## [Instructions to follow]
The answer must be every line of the data that holds the word "alle".

## [Data for the task]
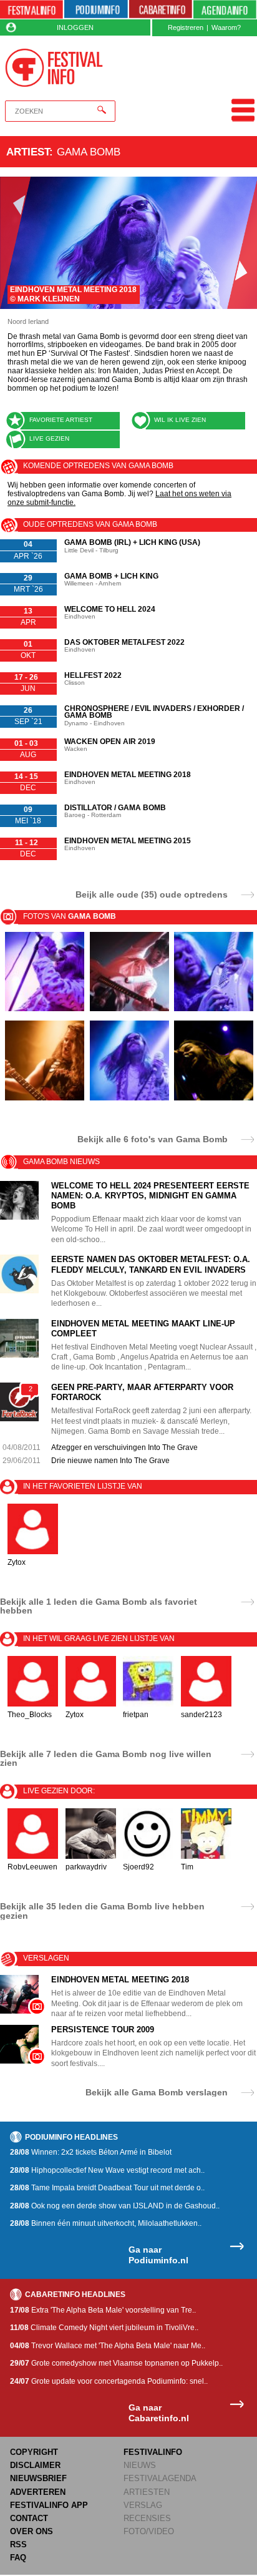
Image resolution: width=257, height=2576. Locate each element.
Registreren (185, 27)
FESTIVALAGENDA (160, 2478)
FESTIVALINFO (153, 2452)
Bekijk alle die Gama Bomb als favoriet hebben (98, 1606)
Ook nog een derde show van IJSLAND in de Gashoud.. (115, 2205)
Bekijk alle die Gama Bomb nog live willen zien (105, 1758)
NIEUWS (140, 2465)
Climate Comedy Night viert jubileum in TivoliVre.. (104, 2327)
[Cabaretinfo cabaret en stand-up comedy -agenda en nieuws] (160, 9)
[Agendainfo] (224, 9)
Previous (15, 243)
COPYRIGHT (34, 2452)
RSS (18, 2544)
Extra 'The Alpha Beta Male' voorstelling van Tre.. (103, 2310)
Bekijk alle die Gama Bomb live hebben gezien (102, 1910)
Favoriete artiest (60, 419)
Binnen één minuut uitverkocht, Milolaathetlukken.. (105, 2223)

--

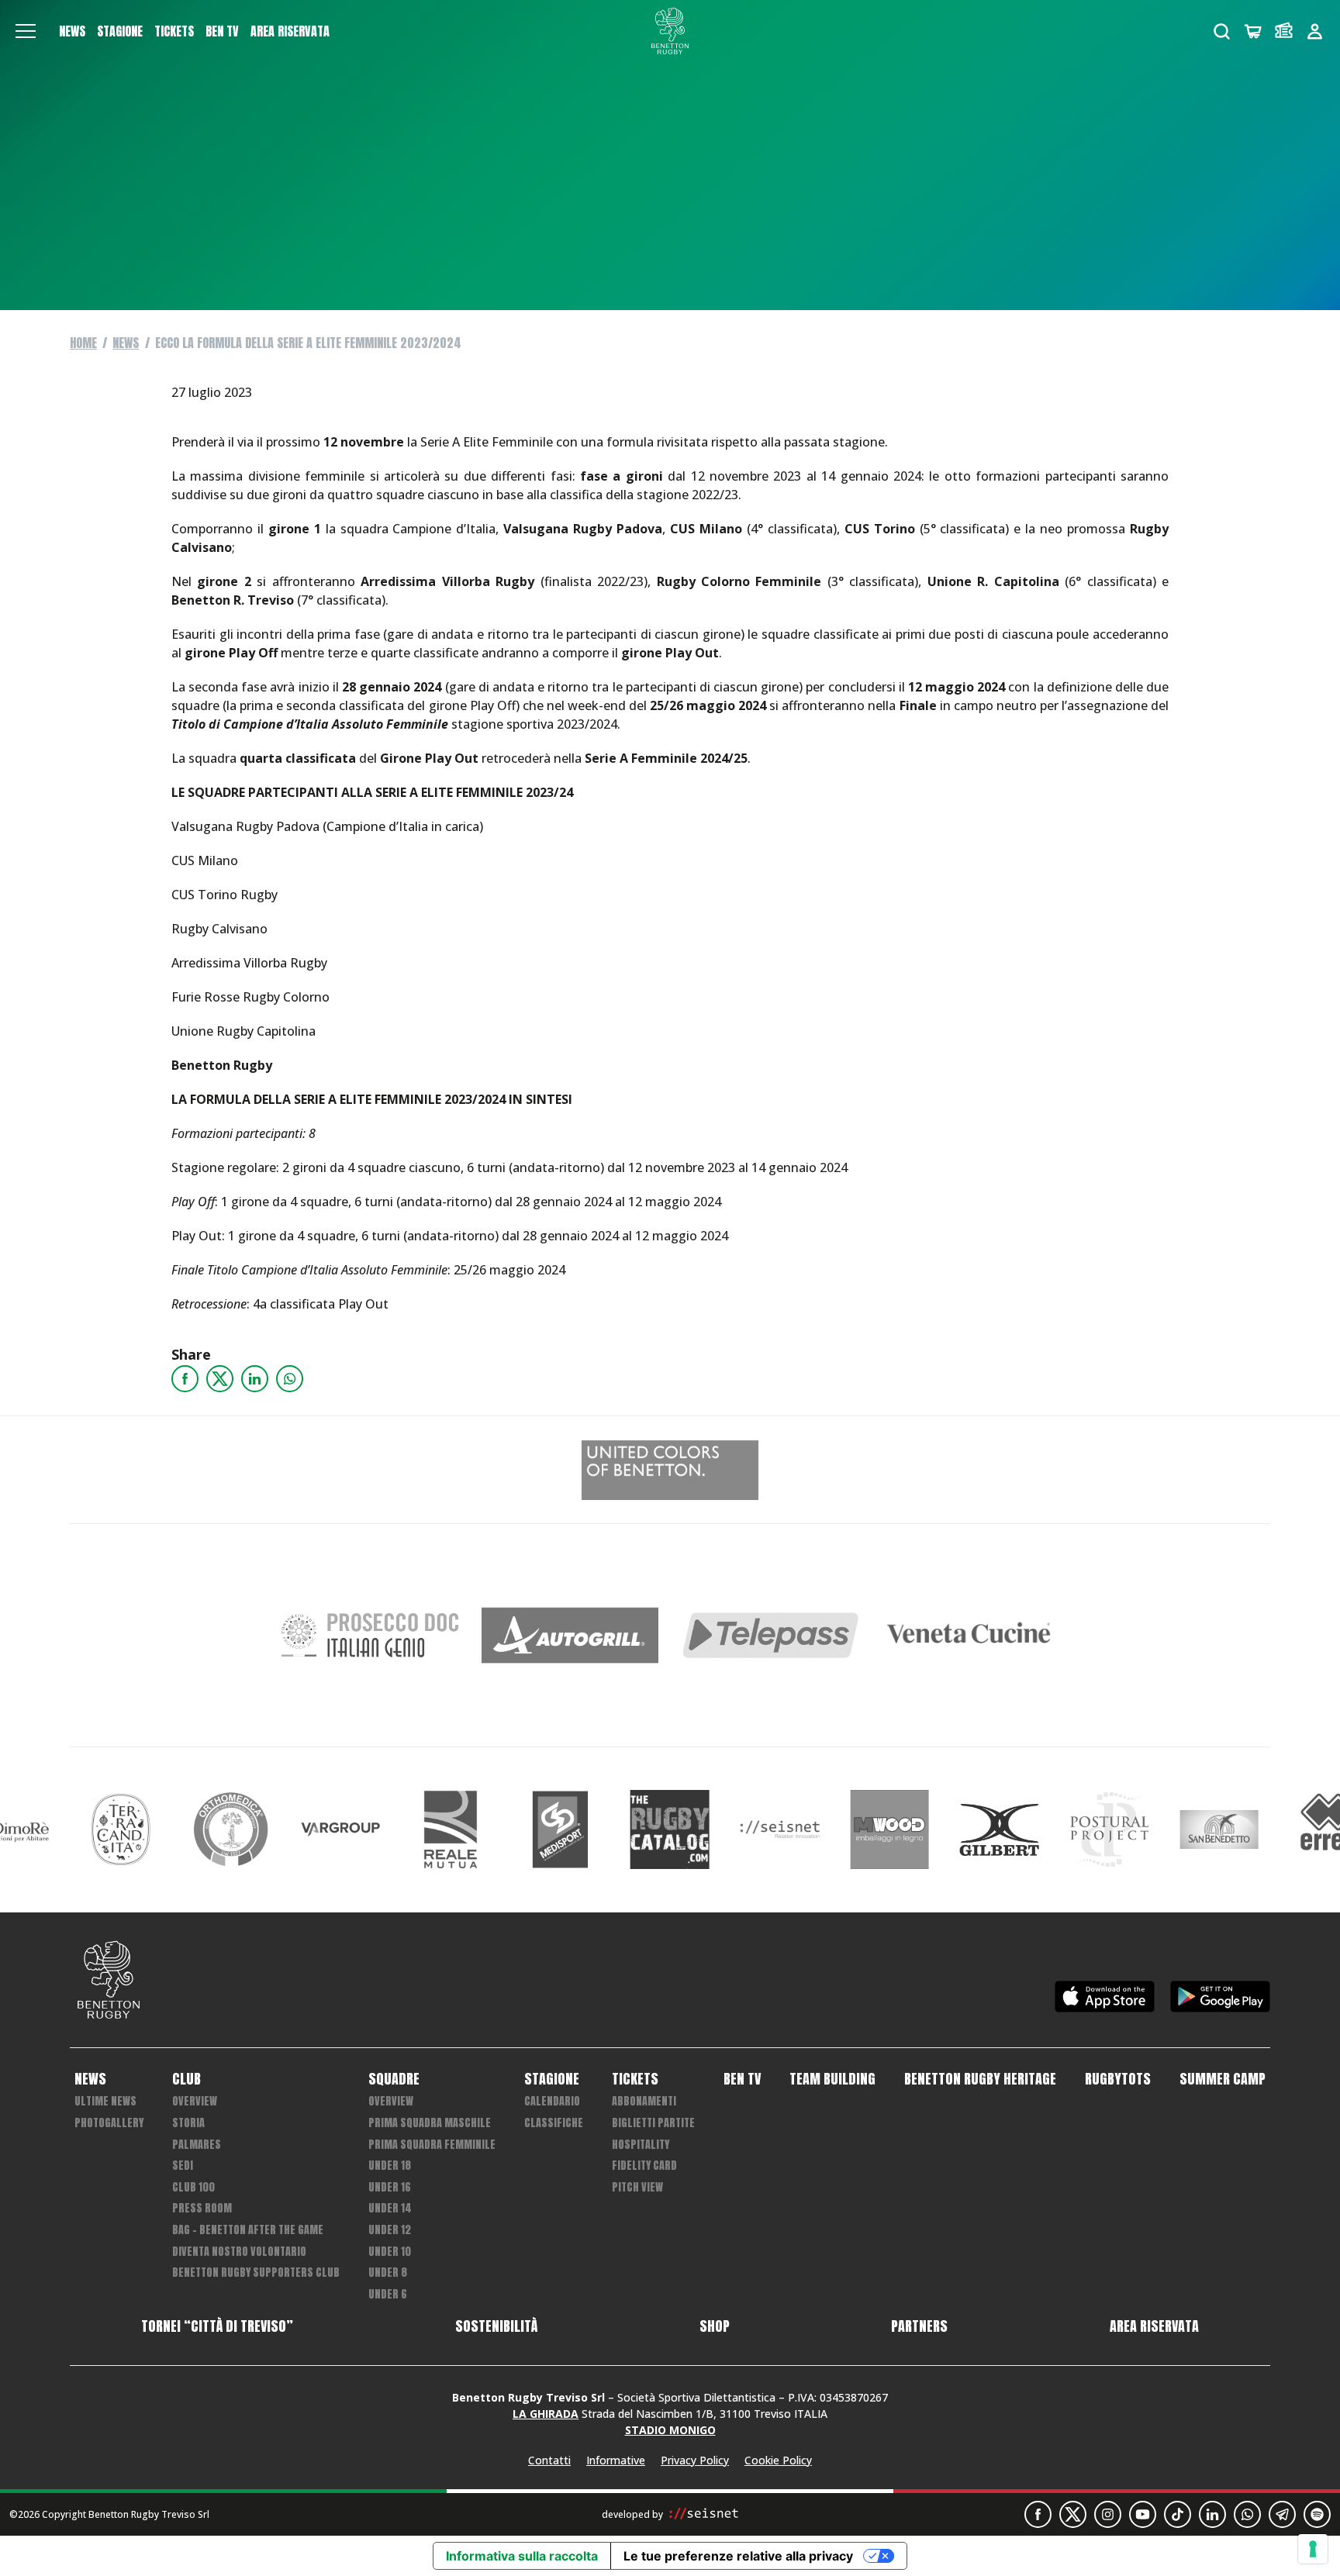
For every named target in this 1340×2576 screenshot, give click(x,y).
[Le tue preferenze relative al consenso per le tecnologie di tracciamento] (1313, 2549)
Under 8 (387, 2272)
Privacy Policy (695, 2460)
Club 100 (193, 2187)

## [Response]
Bekijk alle die Gama Bomb als favoriet hebben (98, 1606)
Bekijk alle die Gama Bomb nog live willen zien (105, 1758)
Bekijk alle die Gama Bomb live hebben gezien (102, 1910)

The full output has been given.